EXERCISE DESCRIPTION: Copy every line of the data that includes the string "Jack".

[Stored data entries]
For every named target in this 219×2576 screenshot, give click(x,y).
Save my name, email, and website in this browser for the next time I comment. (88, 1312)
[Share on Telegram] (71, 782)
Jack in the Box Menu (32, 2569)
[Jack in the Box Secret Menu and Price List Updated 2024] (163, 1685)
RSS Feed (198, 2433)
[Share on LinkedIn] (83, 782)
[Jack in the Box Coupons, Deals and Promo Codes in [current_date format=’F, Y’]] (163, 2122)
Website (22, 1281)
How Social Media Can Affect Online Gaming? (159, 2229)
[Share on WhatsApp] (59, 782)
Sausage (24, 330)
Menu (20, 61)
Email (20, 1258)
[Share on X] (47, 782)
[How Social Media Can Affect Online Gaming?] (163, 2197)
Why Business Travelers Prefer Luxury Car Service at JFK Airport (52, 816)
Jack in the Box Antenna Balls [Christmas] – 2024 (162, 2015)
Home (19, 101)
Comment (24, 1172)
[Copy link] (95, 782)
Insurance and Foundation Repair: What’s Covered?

OUTPUT:
Jack in the Box Menu (32, 2569)
[Jack in the Box Secret Menu and Price List Updated 2024] (163, 1685)
[Jack in the Box Coupons, Deals and Promo Codes in [current_date format=’F, Y’]] (163, 2122)
Jack in the Box Antenna Balls [Christmas] – 2024 (162, 2015)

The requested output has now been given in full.